## Task item
After locating "You are a computer-use" in the listing below, copy that line and each one after it exactly, ending with the line that has "Open first Personal".

## Provided entries

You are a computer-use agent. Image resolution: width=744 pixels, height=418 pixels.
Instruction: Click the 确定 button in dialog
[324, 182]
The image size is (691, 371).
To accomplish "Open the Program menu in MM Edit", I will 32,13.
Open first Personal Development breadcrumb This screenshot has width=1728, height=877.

--

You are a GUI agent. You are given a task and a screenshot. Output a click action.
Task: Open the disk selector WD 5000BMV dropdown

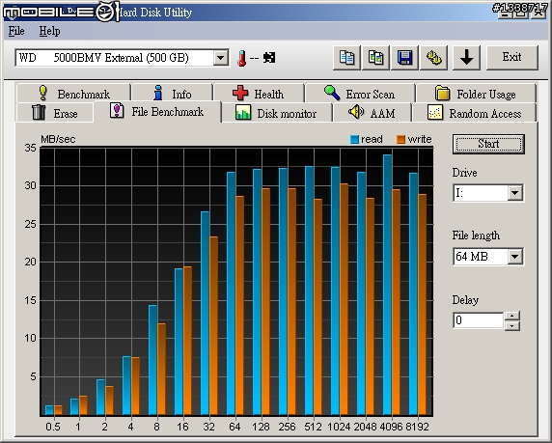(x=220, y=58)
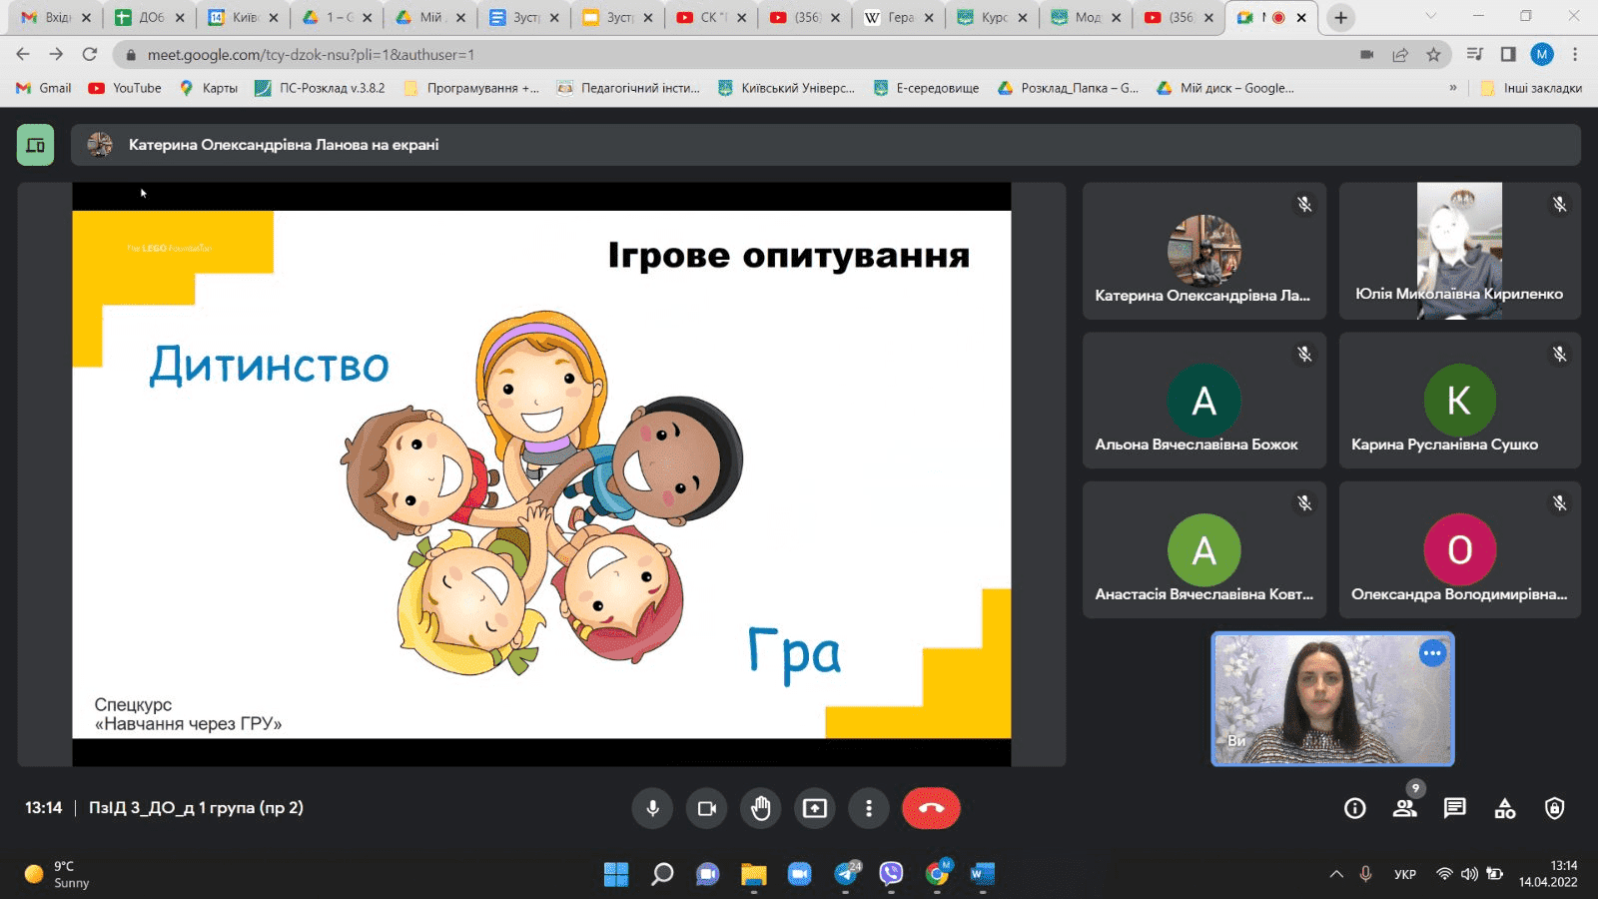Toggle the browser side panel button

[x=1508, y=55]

---

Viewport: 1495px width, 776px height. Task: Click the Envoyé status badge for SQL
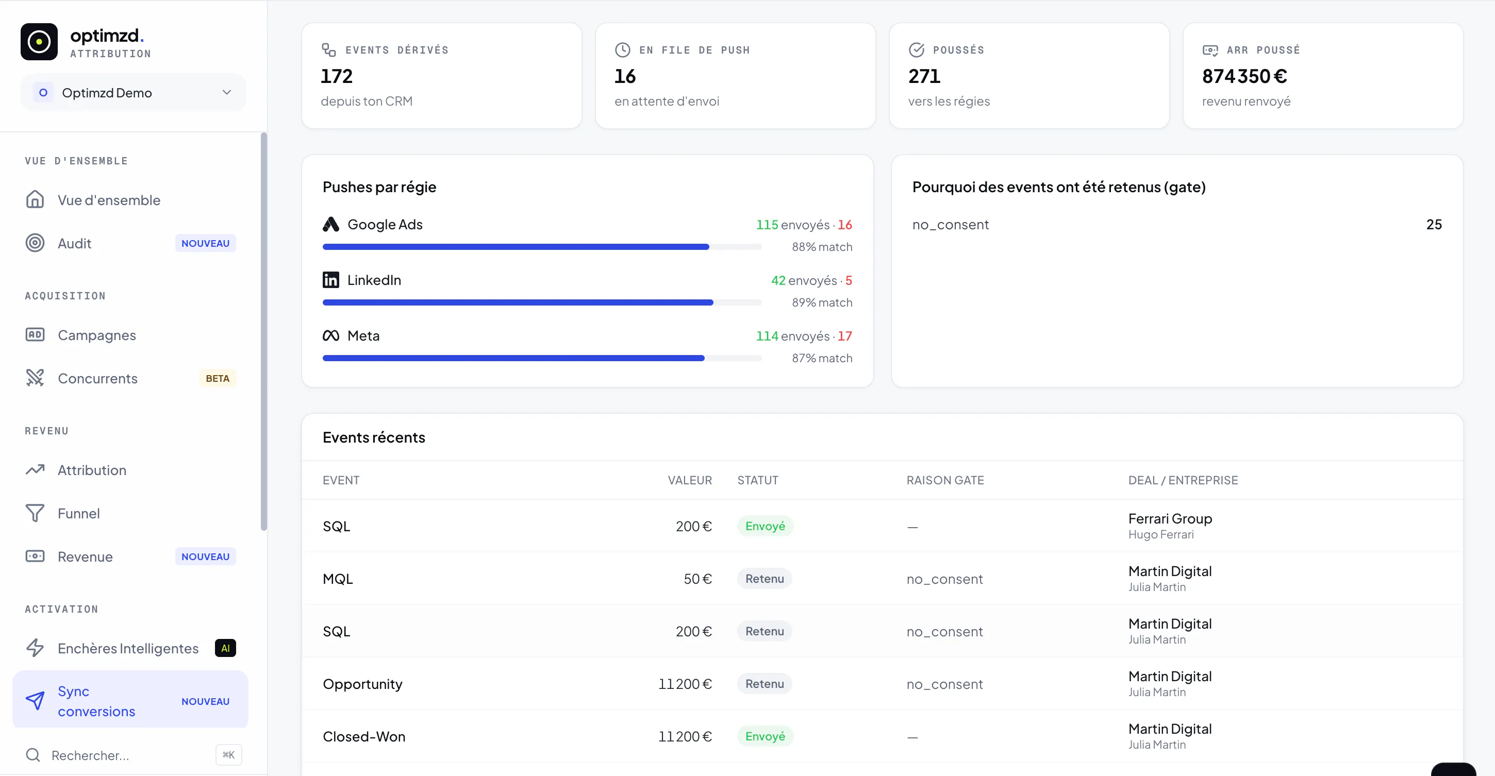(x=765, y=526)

## Reply to the exercise
You are a computer-use agent. Image resolution: width=744 pixels, height=418 pixels.
Instruction: Click the 确定 button in dialog
[324, 182]
The image size is (691, 371).
To accomplish "Open the Program menu in MM Edit", I will 32,13.
Open first Personal Development breadcrumb This screenshot has width=1728, height=877.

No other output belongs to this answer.